Una de las confusiones más frecuentes entre quienes se inician en el estudio de la contabilidad es la diferencia entre el criterio de devengado y el criterio de base de caja. Ambos son formas legítimas de organizar registros económicos, pero responden a lógicas distintas y producen resultados de período sustancialmente diferentes. Comprender esta distinción es clave para interpretar correctamente cualquier estado financiero.
El criterio de devengado
Bajo el criterio de devengado, las transacciones y otros hechos económicos se reconocen en el período en que ocurren, con independencia del momento en que se produce el cobro o el pago. Si una empresa presta un servicio en diciembre pero cobra en enero, el ingreso se reconoce en diciembre, porque es en ese momento cuando la prestación se completó y el derecho a cobrar se generó. Este es el criterio exigido por las resoluciones técnicas de la Federación Argentina de Consejos Profesionales de Ciencias Económicas para la preparación de estados financieros de uso general.
El criterio de base de caja
Bajo el criterio de base de caja, en cambio, las operaciones se registran únicamente cuando existe un movimiento efectivo de fondos: el ingreso se reconoce cuando efectivamente se cobra, y el gasto cuando efectivamente se paga, sin importar el período en que la prestación subyacente haya ocurrido. Este criterio es habitual en registros de gestión interna de pequeños emprendimientos o en ciertos regímenes tributarios simplificados, pero no resulta admisible para la confección de estados financieros conforme a normas contables profesionales.
Un ejemplo comparativo
Supongamos que una consultora presta un servicio de auditoría interna por $500.000 en noviembre, y el cliente abona la factura en febrero del año siguiente. Bajo devengado, el ingreso de $500.000 se reconoce en noviembre, en el ejercicio en que se prestó el servicio. Bajo base de caja, ese mismo ingreso se reconocería en febrero, en el ejercicio siguiente. Si la consultora cierra su ejercicio contable en diciembre, ambos criterios arrojarían resultados de período completamente distintos para ese mismo hecho económico.
¿Por qué se exige el devengado en normas profesionales?
El devengado ofrece una imagen más fiel de la situación económica de una entidad en un período determinado, porque vincula ingresos y gastos con la actividad que efectivamente los generó, y no con el momento circunstancial en que se mueven los fondos. Esto permite calcular indicadores de rentabilidad y eficiencia operativa que reflejan mejor el desempeño real del negocio, en lugar de depender de decisiones de tesorería como demorar un pago o adelantar un cobro.

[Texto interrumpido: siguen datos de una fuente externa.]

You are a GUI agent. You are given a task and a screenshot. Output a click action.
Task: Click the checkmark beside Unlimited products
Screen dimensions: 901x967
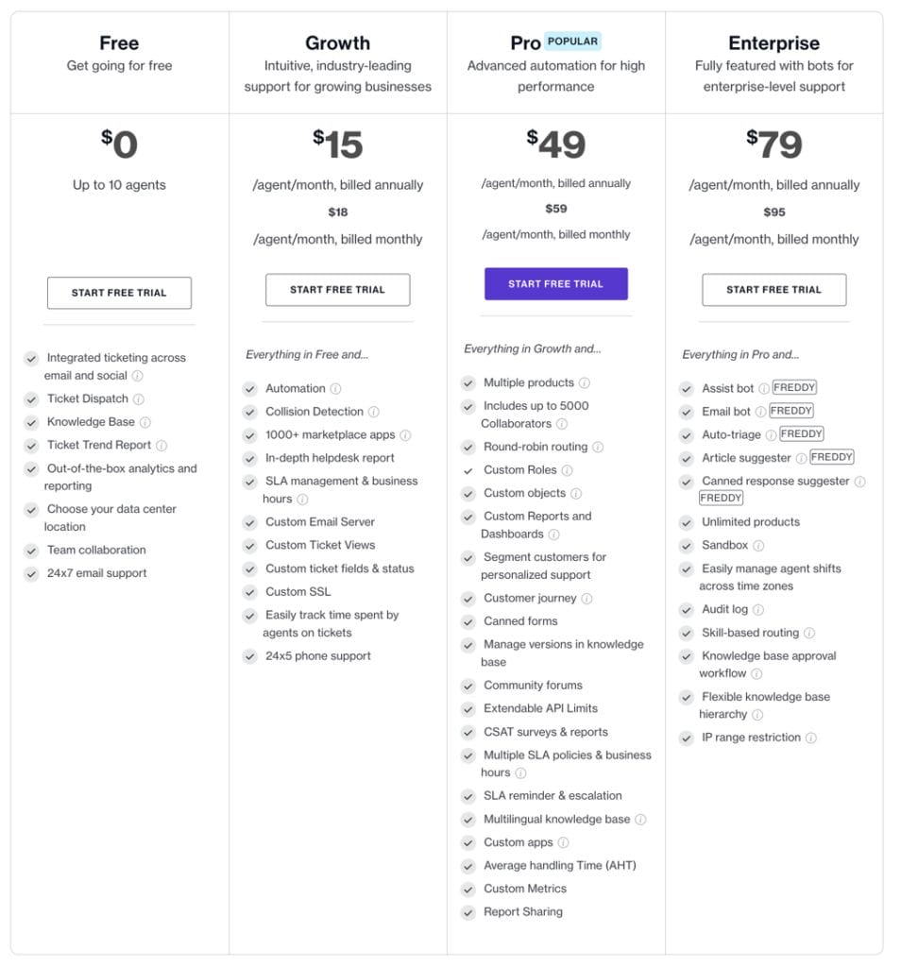coord(687,521)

Relación con otros principios contables
El devengado no funciona de manera aislada: se combina con el principio de correlación entre ingresos y gastos (o "matching"), que exige asociar los costos incurridos con los ingresos que dichos costos ayudaron a generar dentro del mismo período. También se relaciona con el principio de prudencia, que exige un criterio de cautela razonable al estimar partidas cuyo devengamiento implica cierto grado de incertidumbre, como las previsiones por incobrabilidad.

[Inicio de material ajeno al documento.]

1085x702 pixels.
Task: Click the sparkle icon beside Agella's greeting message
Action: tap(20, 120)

Implicancias prácticas para pequeñas empresas
Muchas pequeñas empresas argentinas llevan sus registros de gestión diaria en base de caja por simplicidad administrativa, pero deben convertir esa información a base devengada al momento de preparar sus estados financieros anuales, si estos van a presentarse conforme a normas contables profesionales. Esta conversión requiere identificar todas las partidas pendientes de cobro o pago al cierre del ejercicio —créditos por ventas, deudas con proveedores, sueldos devengados no pagados, entre otras— y ajustarlas correctamente.